◆ INSTRUCTIONS TO FOLLOW ◆
The listing below should be written out word for word, with its pictures removed.

________

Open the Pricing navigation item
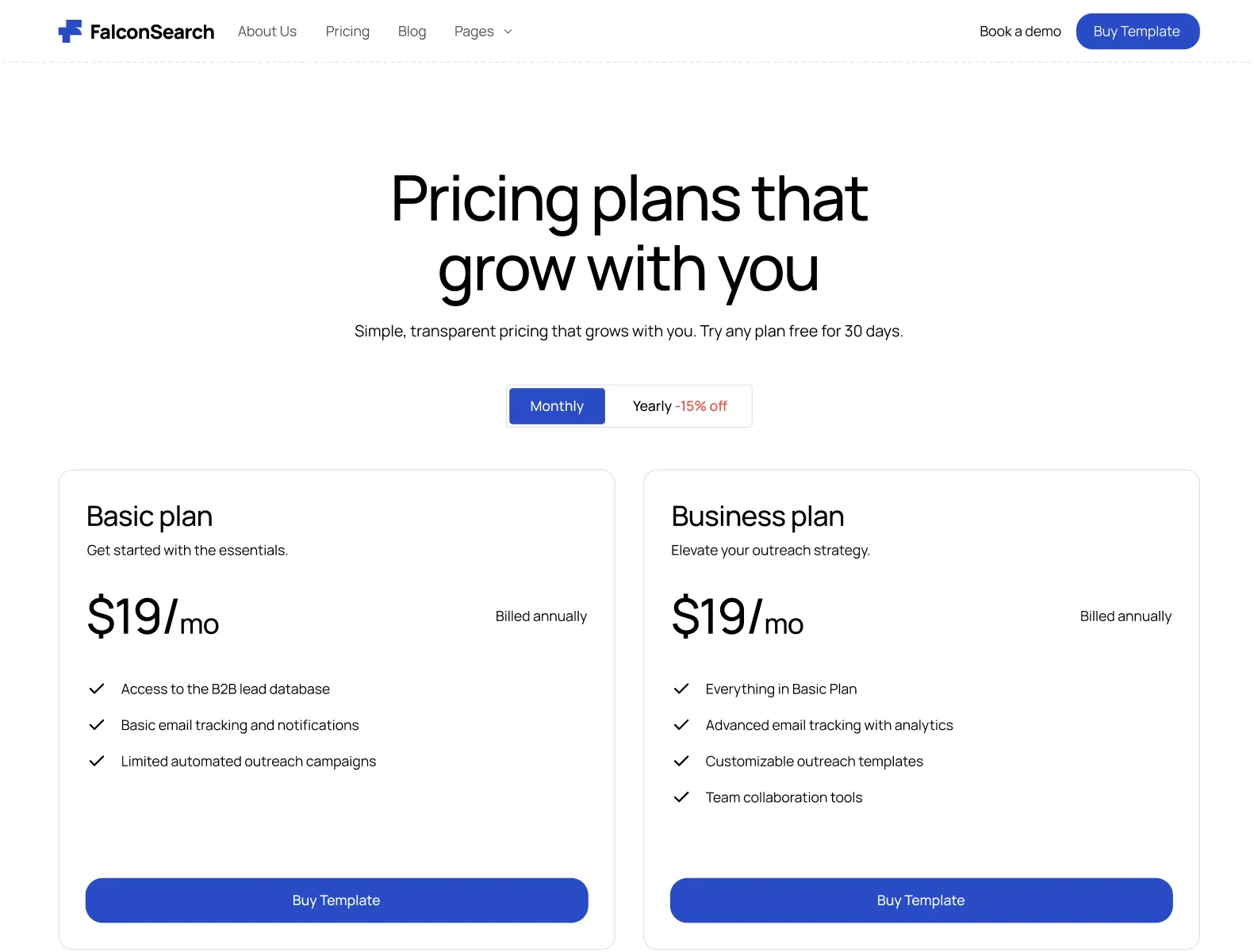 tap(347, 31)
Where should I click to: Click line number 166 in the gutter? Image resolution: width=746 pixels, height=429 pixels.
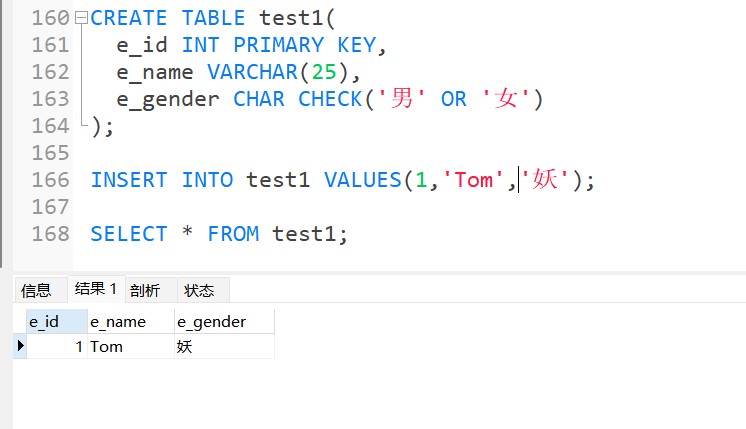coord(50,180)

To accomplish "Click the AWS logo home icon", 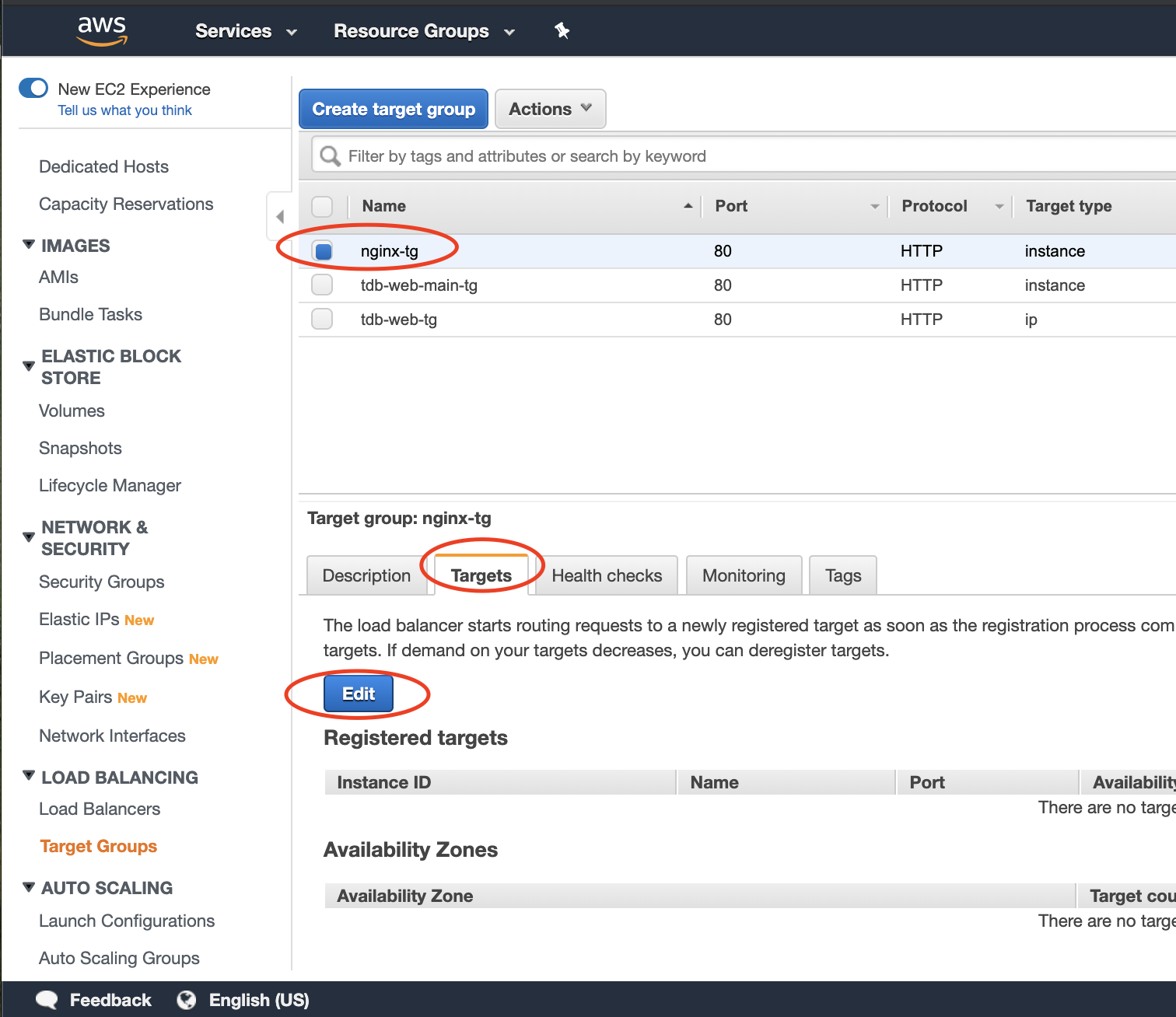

________

◆ WRITTEN SOLUTION ◆
Open the Pricing navigation item
 tap(347, 31)
Where should I click to: Click line number 166 in the gutter? Image resolution: width=746 pixels, height=429 pixels.
coord(50,180)

To accomplish "Click the AWS logo home icon", 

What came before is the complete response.